* _WHAT IS EXPECTED_: Copy verbatim the block of lines in the entries below whose first line contains "Anders Norén (455, 1680)" and whose last line contains "Email (253, 2358)". Leave out all other lines.

* _EXERCISE DATA_:
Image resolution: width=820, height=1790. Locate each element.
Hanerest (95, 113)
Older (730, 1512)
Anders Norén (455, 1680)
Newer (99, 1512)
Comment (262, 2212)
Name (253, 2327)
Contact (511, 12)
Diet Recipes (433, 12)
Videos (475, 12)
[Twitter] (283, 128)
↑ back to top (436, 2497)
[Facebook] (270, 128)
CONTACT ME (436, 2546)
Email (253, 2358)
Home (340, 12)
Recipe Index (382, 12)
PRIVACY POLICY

* _YOUR SOLUTION_:
Anders Norén (455, 1680)
Newer (99, 1512)
Comment (262, 2212)
Name (253, 2327)
Contact (511, 12)
Diet Recipes (433, 12)
Videos (475, 12)
[Twitter] (283, 128)
↑ back to top (436, 2497)
[Facebook] (270, 128)
CONTACT ME (436, 2546)
Email (253, 2358)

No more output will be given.